PROBLEM DETAILS: Having found the line containing "This screenshot has height=519, width=772." in the data below, reproduce that line and each one after it to the end, exactly, and include nothing else.

SOURCE DATA:

......

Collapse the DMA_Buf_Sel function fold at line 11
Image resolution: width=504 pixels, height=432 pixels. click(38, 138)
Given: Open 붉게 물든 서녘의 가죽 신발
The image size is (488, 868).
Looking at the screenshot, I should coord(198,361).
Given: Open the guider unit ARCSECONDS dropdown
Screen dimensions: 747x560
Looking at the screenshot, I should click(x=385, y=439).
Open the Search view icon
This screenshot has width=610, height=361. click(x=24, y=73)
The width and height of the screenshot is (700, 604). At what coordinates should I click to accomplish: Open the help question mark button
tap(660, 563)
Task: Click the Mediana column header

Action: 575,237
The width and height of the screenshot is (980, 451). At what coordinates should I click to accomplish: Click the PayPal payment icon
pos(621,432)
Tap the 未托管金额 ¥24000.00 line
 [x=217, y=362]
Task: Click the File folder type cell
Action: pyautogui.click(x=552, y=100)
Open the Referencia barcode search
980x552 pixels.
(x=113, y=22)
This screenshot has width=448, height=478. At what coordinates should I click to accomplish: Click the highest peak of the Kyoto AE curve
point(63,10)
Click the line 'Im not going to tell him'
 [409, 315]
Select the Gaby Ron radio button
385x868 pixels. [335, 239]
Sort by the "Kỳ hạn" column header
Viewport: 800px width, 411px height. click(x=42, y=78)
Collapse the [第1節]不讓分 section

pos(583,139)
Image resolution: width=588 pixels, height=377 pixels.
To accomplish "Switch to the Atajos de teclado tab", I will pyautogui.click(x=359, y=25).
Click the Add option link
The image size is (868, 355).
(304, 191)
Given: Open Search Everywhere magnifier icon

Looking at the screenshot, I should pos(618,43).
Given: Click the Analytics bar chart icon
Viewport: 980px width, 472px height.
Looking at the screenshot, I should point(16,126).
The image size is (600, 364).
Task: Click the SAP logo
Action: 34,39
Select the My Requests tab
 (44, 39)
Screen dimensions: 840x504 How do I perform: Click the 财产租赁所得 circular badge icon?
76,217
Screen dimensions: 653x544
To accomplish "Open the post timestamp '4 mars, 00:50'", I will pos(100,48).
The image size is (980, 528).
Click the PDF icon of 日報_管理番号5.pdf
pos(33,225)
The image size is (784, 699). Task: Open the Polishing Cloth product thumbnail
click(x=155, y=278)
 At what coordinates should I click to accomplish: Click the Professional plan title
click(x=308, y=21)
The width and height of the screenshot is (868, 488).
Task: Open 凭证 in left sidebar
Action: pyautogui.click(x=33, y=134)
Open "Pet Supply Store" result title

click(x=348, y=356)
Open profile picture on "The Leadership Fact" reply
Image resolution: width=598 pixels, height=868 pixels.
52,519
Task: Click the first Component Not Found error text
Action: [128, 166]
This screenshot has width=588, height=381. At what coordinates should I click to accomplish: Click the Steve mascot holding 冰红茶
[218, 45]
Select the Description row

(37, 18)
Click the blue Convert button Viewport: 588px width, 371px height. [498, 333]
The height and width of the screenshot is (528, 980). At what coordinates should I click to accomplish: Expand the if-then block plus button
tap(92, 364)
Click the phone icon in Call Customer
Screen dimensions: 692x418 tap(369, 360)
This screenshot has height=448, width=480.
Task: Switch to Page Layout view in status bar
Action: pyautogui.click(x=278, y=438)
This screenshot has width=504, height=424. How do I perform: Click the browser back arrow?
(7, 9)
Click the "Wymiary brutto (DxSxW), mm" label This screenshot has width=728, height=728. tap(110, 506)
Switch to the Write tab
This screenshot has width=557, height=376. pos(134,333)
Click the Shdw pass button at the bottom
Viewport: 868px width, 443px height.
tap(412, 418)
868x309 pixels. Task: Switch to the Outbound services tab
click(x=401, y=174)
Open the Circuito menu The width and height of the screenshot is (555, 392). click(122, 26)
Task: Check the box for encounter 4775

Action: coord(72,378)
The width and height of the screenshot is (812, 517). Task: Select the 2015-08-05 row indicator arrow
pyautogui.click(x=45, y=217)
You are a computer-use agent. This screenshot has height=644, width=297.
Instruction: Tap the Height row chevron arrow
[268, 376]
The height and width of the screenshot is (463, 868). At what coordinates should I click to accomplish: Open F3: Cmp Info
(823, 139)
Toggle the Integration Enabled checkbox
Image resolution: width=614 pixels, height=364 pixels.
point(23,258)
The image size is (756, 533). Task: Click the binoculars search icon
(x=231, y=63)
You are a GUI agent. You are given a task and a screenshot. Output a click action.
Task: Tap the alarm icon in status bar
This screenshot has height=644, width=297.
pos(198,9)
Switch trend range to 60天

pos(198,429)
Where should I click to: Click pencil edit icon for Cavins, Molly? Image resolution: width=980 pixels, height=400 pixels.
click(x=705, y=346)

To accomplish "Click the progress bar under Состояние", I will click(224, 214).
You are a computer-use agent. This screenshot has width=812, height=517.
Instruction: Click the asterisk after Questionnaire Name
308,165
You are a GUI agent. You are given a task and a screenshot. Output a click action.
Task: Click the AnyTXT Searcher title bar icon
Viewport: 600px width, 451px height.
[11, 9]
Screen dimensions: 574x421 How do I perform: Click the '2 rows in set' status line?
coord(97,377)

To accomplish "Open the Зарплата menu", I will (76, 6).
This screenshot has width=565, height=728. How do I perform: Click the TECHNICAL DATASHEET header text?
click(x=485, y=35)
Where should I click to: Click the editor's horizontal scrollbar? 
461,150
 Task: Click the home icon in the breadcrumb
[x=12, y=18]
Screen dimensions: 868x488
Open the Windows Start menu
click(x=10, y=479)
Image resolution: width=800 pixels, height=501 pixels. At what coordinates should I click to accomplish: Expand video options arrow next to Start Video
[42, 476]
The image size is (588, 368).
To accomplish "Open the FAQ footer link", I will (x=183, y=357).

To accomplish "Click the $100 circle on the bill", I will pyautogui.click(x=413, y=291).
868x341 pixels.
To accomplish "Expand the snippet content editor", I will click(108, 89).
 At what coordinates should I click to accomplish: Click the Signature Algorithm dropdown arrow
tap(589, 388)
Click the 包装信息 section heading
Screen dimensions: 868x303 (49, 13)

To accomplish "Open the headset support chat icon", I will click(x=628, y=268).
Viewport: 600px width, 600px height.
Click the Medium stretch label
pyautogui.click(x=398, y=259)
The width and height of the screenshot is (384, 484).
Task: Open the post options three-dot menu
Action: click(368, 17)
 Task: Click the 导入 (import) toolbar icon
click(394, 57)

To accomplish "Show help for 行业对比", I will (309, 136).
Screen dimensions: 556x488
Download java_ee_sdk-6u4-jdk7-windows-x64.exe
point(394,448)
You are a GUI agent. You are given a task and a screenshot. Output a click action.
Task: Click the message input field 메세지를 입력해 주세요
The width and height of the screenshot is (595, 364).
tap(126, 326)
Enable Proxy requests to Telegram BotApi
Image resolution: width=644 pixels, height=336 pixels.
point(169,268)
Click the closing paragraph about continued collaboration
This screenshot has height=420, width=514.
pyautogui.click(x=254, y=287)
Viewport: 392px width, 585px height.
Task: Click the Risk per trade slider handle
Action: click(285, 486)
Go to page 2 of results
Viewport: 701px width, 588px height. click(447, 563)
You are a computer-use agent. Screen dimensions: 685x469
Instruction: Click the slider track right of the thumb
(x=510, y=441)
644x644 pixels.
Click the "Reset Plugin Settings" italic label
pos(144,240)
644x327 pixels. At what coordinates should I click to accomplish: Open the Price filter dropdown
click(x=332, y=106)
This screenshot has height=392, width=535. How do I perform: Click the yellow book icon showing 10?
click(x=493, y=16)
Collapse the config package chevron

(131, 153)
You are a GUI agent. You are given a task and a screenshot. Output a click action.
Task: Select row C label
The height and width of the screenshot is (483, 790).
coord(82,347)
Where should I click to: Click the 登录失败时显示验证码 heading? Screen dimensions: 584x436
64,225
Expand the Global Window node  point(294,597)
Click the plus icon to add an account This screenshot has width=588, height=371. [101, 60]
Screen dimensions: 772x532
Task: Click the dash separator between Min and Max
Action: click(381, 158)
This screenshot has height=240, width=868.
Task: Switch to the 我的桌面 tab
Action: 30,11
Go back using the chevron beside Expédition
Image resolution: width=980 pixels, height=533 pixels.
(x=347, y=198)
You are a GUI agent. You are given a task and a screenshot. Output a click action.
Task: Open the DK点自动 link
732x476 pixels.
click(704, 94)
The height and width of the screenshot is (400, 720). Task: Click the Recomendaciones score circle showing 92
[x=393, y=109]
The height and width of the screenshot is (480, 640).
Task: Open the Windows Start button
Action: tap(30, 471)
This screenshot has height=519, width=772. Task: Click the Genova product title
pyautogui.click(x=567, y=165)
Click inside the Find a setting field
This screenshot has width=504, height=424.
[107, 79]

......

SOLUTION:
This screenshot has height=519, width=772. Task: Click the Genova product title
pyautogui.click(x=567, y=165)
Click inside the Find a setting field
This screenshot has width=504, height=424.
[107, 79]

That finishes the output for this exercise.